• TASK GOAL: Across all the entries, tally the lines holding the word "every", and give the number by itself.

Stored data
# # # #
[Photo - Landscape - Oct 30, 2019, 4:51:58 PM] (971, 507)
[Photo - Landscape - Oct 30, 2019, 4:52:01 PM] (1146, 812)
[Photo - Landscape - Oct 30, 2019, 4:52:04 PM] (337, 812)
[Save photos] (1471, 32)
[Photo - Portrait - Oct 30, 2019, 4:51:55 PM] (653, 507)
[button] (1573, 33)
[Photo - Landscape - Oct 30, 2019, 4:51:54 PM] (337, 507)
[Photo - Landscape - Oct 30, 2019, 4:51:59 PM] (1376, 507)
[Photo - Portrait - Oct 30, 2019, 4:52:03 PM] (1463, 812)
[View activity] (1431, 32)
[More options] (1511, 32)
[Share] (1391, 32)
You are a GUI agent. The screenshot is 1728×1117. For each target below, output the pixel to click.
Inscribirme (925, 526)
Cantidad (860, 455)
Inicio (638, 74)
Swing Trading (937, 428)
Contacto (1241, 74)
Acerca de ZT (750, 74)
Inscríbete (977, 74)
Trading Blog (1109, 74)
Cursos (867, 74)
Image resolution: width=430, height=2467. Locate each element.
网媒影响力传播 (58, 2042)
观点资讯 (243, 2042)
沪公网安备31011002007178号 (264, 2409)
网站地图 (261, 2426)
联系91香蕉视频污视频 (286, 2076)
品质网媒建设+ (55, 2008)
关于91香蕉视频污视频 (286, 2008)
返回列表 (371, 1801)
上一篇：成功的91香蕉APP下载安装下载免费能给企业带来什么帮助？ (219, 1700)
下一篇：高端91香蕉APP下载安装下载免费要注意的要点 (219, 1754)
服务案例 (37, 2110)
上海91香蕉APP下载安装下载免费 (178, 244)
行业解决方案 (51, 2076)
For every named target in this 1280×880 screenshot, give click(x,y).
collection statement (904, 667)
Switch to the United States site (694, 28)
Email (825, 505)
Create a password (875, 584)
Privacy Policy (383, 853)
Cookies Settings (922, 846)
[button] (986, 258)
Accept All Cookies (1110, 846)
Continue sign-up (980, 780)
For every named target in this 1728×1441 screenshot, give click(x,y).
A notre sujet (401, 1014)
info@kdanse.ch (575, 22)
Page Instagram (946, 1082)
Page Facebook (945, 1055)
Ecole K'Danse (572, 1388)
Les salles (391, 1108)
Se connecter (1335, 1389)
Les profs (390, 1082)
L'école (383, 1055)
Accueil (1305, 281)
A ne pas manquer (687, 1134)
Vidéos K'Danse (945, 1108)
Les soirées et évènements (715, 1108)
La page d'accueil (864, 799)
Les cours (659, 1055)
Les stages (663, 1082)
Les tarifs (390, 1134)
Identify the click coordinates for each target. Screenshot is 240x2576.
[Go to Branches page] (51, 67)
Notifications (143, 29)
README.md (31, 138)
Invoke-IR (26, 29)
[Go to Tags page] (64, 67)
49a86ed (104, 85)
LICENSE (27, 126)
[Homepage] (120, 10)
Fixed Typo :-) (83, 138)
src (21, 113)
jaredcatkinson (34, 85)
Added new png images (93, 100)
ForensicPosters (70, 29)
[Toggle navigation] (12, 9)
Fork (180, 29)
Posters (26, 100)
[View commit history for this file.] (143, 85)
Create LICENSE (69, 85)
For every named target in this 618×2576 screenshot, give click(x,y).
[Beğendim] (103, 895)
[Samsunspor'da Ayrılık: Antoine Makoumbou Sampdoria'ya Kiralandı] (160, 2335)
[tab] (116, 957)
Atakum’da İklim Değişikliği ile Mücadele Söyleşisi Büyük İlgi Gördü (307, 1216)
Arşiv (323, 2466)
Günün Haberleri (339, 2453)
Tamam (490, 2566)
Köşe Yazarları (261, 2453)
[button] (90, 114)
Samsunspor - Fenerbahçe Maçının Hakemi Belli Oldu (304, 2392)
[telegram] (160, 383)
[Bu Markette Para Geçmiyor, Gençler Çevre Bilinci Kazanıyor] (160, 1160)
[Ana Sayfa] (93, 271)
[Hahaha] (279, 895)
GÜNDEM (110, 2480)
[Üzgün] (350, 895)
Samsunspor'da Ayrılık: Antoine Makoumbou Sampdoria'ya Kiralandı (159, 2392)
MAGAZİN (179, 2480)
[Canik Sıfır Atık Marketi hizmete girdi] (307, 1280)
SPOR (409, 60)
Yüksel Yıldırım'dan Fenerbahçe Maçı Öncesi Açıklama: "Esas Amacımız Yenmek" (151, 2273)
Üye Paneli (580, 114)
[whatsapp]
# # # #
• RESULT OF THE TASK: 3